----- Records provided
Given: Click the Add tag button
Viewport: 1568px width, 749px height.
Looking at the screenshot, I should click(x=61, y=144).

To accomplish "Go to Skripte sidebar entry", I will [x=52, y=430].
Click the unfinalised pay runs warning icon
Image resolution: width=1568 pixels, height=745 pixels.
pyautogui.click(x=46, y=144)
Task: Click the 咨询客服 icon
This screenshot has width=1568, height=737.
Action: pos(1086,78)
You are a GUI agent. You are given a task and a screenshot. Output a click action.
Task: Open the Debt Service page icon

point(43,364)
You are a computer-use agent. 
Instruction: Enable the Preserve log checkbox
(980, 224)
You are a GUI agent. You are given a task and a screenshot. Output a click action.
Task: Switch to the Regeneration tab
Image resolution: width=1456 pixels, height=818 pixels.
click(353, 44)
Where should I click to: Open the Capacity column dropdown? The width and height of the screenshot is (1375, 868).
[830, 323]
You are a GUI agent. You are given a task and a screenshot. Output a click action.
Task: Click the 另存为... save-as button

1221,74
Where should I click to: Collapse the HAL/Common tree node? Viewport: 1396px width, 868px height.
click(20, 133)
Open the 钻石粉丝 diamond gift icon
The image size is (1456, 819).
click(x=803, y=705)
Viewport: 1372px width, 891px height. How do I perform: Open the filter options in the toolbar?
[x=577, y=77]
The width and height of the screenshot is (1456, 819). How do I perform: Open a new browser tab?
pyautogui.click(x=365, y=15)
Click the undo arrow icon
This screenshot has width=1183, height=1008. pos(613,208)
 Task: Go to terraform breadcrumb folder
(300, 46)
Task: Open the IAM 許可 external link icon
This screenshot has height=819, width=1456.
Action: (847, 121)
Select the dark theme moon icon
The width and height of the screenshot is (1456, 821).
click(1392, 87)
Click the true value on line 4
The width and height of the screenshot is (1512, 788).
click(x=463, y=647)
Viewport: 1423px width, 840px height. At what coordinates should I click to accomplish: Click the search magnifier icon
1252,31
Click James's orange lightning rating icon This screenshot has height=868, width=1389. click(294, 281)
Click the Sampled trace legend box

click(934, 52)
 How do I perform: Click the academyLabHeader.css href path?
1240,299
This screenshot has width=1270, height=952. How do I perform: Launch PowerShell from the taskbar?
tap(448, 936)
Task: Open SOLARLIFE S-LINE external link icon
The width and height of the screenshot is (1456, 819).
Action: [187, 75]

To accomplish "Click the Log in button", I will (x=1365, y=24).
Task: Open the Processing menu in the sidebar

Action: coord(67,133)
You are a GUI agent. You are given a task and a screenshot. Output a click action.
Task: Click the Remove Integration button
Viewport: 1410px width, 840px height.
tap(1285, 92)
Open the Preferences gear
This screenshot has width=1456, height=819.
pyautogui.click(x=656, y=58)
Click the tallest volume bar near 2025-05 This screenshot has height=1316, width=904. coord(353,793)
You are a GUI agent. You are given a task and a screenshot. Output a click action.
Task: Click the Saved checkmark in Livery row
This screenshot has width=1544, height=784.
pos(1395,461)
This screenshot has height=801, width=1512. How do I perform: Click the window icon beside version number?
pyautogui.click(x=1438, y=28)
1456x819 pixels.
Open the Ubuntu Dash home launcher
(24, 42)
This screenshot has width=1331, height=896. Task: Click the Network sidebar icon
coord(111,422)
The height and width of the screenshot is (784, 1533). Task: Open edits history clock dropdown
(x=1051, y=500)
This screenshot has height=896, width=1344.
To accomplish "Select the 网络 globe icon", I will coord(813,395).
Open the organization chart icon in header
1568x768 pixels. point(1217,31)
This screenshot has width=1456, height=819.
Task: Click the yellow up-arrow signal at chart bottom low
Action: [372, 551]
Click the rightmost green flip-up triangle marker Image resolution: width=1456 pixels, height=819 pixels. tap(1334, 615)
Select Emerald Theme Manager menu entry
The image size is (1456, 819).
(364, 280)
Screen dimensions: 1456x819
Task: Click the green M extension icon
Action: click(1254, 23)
----------
Work instructions
Set down the data in full, word for word.

Task response
Given: Click the Add tag button
Viewport: 1568px width, 749px height.
Looking at the screenshot, I should click(x=61, y=144).

To accomplish "Go to Skripte sidebar entry", I will [x=52, y=430].
Click the unfinalised pay runs warning icon
Image resolution: width=1568 pixels, height=745 pixels.
pyautogui.click(x=46, y=144)
Task: Click the 咨询客服 icon
This screenshot has width=1568, height=737.
Action: pos(1086,78)
You are a GUI agent. You are given a task and a screenshot. Output a click action.
Task: Open the Debt Service page icon

point(43,364)
You are a computer-use agent. 
Instruction: Enable the Preserve log checkbox
(980, 224)
You are a GUI agent. You are given a task and a screenshot. Output a click action.
Task: Switch to the Regeneration tab
Image resolution: width=1456 pixels, height=818 pixels.
click(353, 44)
Where should I click to: Open the Capacity column dropdown? The width and height of the screenshot is (1375, 868).
[830, 323]
You are a GUI agent. You are given a task and a screenshot. Output a click action.
Task: Click the 另存为... save-as button

1221,74
Where should I click to: Collapse the HAL/Common tree node? Viewport: 1396px width, 868px height.
click(20, 133)
Open the 钻石粉丝 diamond gift icon
The image size is (1456, 819).
click(x=803, y=705)
Viewport: 1372px width, 891px height. How do I perform: Open the filter options in the toolbar?
[x=577, y=77]
The width and height of the screenshot is (1456, 819). How do I perform: Open a new browser tab?
pyautogui.click(x=365, y=15)
Click the undo arrow icon
This screenshot has width=1183, height=1008. pos(613,208)
 Task: Go to terraform breadcrumb folder
(300, 46)
Task: Open the IAM 許可 external link icon
This screenshot has height=819, width=1456.
Action: (847, 121)
Select the dark theme moon icon
The width and height of the screenshot is (1456, 821).
click(1392, 87)
Click the true value on line 4
The width and height of the screenshot is (1512, 788).
click(x=463, y=647)
Viewport: 1423px width, 840px height. At what coordinates should I click to accomplish: Click the search magnifier icon
1252,31
Click James's orange lightning rating icon This screenshot has height=868, width=1389. click(294, 281)
Click the Sampled trace legend box

click(934, 52)
 How do I perform: Click the academyLabHeader.css href path?
1240,299
This screenshot has width=1270, height=952. How do I perform: Launch PowerShell from the taskbar?
tap(448, 936)
Task: Open SOLARLIFE S-LINE external link icon
The width and height of the screenshot is (1456, 819).
Action: [187, 75]

To accomplish "Click the Log in button", I will (x=1365, y=24).
Task: Open the Processing menu in the sidebar

Action: coord(67,133)
You are a GUI agent. You are given a task and a screenshot. Output a click action.
Task: Click the Remove Integration button
Viewport: 1410px width, 840px height.
tap(1285, 92)
Open the Preferences gear
This screenshot has width=1456, height=819.
pyautogui.click(x=656, y=58)
Click the tallest volume bar near 2025-05 This screenshot has height=1316, width=904. coord(353,793)
You are a GUI agent. You are given a task and a screenshot. Output a click action.
Task: Click the Saved checkmark in Livery row
This screenshot has width=1544, height=784.
pos(1395,461)
This screenshot has height=801, width=1512. How do I perform: Click the window icon beside version number?
pyautogui.click(x=1438, y=28)
1456x819 pixels.
Open the Ubuntu Dash home launcher
(24, 42)
This screenshot has width=1331, height=896. Task: Click the Network sidebar icon
coord(111,422)
The height and width of the screenshot is (784, 1533). Task: Open edits history clock dropdown
(x=1051, y=500)
This screenshot has height=896, width=1344.
To accomplish "Select the 网络 globe icon", I will coord(813,395).
Open the organization chart icon in header
1568x768 pixels. point(1217,31)
This screenshot has width=1456, height=819.
Task: Click the yellow up-arrow signal at chart bottom low
Action: [372, 551]
Click the rightmost green flip-up triangle marker Image resolution: width=1456 pixels, height=819 pixels. tap(1334, 615)
Select Emerald Theme Manager menu entry
The image size is (1456, 819).
(364, 280)
Screen dimensions: 1456x819
Task: Click the green M extension icon
Action: click(1254, 23)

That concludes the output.